_Given task:_
Duplicate the items starting with the line that contains "The height and width of the screenshot is (1077, 2000)." and going on through the line that contains "Action: 453,23", including both of those lines.

****

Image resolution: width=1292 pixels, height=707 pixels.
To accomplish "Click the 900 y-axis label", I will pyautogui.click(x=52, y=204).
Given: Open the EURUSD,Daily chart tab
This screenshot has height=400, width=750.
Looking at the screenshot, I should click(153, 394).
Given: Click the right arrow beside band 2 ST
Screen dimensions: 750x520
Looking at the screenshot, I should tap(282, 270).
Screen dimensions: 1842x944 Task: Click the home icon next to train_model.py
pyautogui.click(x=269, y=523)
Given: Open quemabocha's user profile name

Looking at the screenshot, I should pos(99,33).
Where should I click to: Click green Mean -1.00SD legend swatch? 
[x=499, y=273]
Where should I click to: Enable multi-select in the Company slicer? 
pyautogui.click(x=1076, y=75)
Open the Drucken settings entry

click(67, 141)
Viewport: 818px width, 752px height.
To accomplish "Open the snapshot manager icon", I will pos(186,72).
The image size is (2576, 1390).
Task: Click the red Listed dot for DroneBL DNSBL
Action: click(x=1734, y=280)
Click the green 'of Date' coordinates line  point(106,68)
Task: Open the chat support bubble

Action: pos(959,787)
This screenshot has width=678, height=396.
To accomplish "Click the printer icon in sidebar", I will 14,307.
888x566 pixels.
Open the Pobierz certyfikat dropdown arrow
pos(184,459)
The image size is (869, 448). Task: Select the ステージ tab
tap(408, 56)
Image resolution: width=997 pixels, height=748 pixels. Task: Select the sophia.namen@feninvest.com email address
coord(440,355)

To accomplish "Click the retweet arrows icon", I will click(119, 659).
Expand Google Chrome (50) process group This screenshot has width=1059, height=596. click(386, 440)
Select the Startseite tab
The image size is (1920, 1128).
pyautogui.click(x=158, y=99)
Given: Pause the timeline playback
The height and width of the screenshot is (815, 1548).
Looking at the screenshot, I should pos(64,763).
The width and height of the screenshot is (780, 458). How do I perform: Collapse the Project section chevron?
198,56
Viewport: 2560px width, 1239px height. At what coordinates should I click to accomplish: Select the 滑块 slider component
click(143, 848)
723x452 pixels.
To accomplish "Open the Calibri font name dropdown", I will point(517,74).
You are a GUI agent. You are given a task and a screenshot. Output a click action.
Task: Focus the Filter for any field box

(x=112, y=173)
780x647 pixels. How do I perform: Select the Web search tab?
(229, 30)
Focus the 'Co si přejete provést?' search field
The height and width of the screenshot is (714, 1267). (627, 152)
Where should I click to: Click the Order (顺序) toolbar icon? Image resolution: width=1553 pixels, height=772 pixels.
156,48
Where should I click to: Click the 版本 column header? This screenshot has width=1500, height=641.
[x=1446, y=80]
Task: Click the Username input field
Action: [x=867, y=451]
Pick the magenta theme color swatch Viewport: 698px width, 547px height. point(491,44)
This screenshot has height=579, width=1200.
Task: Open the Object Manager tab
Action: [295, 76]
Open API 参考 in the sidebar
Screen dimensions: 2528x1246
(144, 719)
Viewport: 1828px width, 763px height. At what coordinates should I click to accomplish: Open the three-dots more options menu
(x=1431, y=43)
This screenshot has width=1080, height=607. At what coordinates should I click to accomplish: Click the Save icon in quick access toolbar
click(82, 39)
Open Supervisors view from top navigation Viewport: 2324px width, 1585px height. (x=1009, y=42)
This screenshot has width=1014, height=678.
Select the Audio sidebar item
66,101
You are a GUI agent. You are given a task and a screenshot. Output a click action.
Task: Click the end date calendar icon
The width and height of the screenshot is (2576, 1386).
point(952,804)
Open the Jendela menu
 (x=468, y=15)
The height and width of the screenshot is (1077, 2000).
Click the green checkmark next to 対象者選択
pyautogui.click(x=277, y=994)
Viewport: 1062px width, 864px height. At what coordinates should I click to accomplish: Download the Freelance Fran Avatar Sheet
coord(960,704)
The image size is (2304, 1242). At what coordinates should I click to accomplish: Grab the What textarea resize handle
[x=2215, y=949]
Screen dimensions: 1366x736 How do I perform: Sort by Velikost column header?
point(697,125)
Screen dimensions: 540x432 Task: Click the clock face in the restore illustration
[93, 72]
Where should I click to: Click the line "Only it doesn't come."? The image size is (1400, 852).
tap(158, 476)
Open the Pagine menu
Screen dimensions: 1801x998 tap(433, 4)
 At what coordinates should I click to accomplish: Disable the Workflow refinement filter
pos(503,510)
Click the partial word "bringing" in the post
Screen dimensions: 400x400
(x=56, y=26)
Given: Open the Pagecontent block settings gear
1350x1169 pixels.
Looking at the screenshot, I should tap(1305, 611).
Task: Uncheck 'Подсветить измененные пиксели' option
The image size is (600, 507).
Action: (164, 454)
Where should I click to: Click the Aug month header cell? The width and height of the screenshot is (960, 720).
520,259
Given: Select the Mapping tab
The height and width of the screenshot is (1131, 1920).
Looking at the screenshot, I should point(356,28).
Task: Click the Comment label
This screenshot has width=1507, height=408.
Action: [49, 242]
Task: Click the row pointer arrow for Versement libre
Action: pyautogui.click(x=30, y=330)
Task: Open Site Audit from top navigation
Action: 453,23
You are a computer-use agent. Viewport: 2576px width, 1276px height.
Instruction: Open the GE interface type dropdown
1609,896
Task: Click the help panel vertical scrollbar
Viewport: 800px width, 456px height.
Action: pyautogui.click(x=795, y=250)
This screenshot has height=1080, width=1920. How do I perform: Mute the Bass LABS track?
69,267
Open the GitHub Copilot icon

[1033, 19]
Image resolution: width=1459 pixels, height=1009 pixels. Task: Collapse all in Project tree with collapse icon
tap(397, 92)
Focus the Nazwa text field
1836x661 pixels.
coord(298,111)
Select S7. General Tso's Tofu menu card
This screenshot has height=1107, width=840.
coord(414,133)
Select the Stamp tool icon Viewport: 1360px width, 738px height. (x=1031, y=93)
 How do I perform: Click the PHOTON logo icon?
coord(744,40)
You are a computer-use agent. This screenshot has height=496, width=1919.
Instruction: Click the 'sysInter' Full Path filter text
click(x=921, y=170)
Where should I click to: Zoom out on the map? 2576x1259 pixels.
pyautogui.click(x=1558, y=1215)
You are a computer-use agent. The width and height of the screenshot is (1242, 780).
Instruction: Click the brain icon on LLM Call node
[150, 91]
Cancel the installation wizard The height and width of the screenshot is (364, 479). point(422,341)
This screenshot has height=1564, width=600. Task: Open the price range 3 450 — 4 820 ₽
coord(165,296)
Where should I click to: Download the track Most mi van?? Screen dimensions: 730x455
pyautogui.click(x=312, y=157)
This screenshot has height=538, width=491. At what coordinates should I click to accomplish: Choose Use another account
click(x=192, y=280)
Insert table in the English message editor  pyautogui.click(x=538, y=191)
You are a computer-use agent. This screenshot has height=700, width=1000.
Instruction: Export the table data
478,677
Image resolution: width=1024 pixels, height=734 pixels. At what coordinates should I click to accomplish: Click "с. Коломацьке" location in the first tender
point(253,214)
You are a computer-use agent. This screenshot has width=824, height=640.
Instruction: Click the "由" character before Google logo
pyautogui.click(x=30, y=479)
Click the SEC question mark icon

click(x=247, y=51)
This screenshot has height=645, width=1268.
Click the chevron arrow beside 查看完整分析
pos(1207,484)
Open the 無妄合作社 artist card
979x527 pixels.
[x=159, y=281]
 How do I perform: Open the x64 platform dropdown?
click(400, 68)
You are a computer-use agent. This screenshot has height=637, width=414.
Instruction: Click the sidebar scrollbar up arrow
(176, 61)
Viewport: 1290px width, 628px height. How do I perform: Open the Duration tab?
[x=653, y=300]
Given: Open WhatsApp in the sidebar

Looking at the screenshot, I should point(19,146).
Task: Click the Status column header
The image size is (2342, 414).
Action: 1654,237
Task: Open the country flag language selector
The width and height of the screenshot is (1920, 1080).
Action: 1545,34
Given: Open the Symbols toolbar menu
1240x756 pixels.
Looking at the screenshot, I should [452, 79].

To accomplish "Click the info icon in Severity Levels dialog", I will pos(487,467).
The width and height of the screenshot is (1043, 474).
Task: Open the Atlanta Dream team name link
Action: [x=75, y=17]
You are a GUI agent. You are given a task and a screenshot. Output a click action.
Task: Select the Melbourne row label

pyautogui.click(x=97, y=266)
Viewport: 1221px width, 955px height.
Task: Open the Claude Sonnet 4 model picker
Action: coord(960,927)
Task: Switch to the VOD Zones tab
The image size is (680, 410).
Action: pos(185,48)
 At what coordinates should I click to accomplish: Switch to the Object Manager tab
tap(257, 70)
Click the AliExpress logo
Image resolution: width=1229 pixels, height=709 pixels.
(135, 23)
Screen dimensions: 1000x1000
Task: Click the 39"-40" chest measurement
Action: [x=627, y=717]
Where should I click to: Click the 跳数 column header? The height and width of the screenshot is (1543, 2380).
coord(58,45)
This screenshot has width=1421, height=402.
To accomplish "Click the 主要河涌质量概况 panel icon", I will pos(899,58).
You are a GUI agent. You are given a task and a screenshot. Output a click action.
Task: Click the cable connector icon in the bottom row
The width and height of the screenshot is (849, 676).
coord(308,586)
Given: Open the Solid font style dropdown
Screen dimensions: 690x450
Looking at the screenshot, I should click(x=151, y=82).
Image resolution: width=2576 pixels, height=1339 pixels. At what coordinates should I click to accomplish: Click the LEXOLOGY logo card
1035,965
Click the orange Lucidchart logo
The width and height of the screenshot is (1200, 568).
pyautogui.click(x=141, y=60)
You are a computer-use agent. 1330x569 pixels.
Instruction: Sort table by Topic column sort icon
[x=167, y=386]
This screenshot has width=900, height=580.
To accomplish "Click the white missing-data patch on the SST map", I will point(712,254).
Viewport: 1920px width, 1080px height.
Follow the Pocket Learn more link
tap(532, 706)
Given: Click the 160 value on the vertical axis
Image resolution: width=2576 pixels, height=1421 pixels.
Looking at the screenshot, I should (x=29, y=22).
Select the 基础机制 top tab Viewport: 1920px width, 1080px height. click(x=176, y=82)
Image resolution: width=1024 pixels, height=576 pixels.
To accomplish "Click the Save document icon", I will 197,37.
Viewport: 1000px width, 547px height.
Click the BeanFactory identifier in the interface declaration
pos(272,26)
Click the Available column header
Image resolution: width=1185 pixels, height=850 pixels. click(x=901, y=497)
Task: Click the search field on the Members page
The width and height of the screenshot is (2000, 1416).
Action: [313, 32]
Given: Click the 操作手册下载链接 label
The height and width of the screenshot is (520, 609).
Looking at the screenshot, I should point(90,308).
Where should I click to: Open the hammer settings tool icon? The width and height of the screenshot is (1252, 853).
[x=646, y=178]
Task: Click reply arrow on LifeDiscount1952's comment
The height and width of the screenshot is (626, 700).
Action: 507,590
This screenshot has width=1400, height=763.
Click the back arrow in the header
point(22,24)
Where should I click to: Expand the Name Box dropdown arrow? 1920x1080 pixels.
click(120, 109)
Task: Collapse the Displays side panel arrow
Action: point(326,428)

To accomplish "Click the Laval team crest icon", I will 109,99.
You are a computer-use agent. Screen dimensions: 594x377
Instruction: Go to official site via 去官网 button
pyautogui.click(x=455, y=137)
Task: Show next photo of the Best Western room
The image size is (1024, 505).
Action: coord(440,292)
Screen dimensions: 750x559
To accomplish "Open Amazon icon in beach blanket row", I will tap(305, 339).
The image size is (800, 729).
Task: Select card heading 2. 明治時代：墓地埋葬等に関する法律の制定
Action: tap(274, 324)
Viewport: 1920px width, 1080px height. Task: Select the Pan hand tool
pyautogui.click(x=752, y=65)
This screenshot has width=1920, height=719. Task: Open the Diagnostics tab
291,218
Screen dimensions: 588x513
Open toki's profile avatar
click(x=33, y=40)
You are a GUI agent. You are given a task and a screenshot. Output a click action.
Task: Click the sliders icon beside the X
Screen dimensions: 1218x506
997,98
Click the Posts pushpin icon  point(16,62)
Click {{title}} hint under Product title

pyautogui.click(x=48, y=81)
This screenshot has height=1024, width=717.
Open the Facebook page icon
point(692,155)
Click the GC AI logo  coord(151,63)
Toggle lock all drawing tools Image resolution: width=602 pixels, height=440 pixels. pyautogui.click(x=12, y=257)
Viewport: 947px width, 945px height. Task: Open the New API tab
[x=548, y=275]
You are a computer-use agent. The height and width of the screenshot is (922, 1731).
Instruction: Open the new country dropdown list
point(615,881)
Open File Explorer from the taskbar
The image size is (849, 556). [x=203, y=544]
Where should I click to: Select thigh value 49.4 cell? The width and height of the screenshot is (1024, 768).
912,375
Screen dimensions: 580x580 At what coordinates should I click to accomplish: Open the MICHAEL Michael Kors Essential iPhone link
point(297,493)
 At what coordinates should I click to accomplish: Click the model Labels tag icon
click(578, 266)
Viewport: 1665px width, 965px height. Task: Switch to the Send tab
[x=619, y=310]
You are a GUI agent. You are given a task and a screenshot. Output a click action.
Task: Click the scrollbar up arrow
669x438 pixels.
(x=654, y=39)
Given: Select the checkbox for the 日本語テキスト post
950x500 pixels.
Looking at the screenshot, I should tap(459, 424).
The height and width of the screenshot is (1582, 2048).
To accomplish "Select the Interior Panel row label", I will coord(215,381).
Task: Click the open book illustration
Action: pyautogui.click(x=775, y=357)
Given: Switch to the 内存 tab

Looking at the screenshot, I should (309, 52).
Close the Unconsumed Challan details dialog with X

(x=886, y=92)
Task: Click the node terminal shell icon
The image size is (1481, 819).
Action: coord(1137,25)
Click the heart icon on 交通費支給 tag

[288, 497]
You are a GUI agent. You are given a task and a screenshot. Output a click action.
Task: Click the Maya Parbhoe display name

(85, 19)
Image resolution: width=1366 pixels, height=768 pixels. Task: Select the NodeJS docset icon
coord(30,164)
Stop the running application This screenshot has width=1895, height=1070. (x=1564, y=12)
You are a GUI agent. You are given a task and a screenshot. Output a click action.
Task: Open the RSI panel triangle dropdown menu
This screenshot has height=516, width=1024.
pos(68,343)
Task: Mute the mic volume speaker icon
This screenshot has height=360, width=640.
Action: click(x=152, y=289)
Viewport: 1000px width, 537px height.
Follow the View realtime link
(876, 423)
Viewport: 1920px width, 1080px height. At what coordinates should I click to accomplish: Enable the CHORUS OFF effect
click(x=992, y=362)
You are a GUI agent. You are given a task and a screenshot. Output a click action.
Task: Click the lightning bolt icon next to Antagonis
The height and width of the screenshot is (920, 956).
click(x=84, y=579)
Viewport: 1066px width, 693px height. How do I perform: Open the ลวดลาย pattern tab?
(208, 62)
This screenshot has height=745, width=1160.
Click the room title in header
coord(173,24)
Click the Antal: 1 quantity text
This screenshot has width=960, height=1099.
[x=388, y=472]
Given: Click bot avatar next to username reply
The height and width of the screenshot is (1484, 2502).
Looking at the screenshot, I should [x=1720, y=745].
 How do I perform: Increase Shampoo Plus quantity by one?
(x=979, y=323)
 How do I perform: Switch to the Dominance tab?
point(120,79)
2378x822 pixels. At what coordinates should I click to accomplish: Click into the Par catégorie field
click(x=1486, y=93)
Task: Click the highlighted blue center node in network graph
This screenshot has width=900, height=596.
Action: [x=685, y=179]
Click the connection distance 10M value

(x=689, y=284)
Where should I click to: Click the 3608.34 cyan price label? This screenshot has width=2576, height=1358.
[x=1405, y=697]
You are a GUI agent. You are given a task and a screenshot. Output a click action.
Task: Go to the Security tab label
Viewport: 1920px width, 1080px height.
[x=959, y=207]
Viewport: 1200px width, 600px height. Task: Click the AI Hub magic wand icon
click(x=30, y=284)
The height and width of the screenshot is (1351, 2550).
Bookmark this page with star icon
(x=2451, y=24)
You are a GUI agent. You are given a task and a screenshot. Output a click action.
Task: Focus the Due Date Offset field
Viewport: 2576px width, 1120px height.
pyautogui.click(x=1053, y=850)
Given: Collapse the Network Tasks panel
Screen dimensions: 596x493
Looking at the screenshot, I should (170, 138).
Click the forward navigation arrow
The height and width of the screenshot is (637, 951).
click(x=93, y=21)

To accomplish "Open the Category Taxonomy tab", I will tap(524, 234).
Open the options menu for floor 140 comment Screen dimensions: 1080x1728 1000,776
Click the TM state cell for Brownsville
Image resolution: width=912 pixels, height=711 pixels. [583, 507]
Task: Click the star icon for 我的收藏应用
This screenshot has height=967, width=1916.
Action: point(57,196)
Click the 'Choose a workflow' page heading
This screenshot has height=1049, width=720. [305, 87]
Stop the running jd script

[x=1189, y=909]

****

_Exercise response:_
The height and width of the screenshot is (1077, 2000).
Click the green checkmark next to 対象者選択
pyautogui.click(x=277, y=994)
Viewport: 1062px width, 864px height. At what coordinates should I click to accomplish: Download the Freelance Fran Avatar Sheet
coord(960,704)
The image size is (2304, 1242). At what coordinates should I click to accomplish: Grab the What textarea resize handle
[x=2215, y=949]
Screen dimensions: 1366x736 How do I perform: Sort by Velikost column header?
point(697,125)
Screen dimensions: 540x432 Task: Click the clock face in the restore illustration
[93, 72]
Where should I click to: Click the line "Only it doesn't come."? The image size is (1400, 852).
tap(158, 476)
Open the Pagine menu
Screen dimensions: 1801x998 tap(433, 4)
 At what coordinates should I click to accomplish: Disable the Workflow refinement filter
pos(503,510)
Click the partial word "bringing" in the post
Screen dimensions: 400x400
(x=56, y=26)
Given: Open the Pagecontent block settings gear
1350x1169 pixels.
Looking at the screenshot, I should tap(1305, 611).
Task: Uncheck 'Подсветить измененные пиксели' option
The image size is (600, 507).
Action: (164, 454)
Where should I click to: Click the Aug month header cell? The width and height of the screenshot is (960, 720).
520,259
Given: Select the Mapping tab
The height and width of the screenshot is (1131, 1920).
Looking at the screenshot, I should point(356,28).
Task: Click the Comment label
This screenshot has width=1507, height=408.
Action: [49, 242]
Task: Click the row pointer arrow for Versement libre
Action: pyautogui.click(x=30, y=330)
Task: Open Site Audit from top navigation
Action: 453,23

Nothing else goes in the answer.